Let $r\in\mathbb N$ (to be determined later), and define
$$
Q_n=P_{n+r}-P_n. 
$$
The projections $Q_n$ are finite-rank, and pairwise orthogonal. 
Let 
$$
S=\sum_n Q_nTQ_n,\ \ \ \ K=T-S.
$$
Let us check first that $SP_n=P_nS$ for all $n$. It is obvious that $SQ_n=Q_nS$ for all $n$. We have 
$$
SP_n-P_nS=-(SQ_n-Q_nS)+SP_{n+r}-P_{n+r}S=SP_{n+r}-P_{n+r}S.
$$
Repeat the argument, to get 
$$
SP_n-P_nS=SP_{n+kr}-P_{n+kr}S,\ \ \ k\in\mathbb N. 
$$
As $P_n\nearrow I$, we get $SP_n-P_nS=0$. 
As for $K$, we have 
$$
K=T-\sum_n Q_nSQ_n=\sum_n TQ_n-Q_nTQ_n=\sum_n (TQ_n-Q_nT)Q_n.
$$
Also,
$$
\|TQ_n-Q_nT\|\leq\|TP_n-P_nT\|+\|TP_{n+r}-P_{n+r}T\|\leq\frac1{2^{n+1}}+\frac1{2^{n+r+1}}
$$
$$\tag1
\left\|\sum_{n=m+1}^\infty (TQ_n-Q_nT)Q_n\right\|
\leq\sum_{n=m+1}^\infty \|TQ_n-Q_nT\|\leq\sum_{m+1}^\infty \frac1{2^{n+1}}+\frac1{2^{n+r+1}}\xrightarrow[m\to\infty]{}0
$$
The estimate $(1)$ shows that $K$ is of the form $\sum_{n=1}^m(TQ_n-Q_nT)Q_n$, which is finite-rank, plus an arbitrarily small operator; that is, $K$ is a limit of finite-rank operators, and thus compact. 

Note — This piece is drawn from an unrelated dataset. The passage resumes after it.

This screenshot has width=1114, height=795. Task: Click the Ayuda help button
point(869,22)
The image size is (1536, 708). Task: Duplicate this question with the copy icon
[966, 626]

Finally, using $(1)$ with $m=1$, we get 
$$
\|K\|\leq\sum_{m=1}^\infty \frac1{2^{n+1}}+\frac1{2^{n+r+1}}
=\frac12+\frac1{2^{r+1}}.
$$
So any $r\geq3$ will give us $\|K\|<1$. 
As a final note, a very small tweak of the argument allows one to get $\|K\|<\varepsilon$ for any fixed $\varepsilon>0$.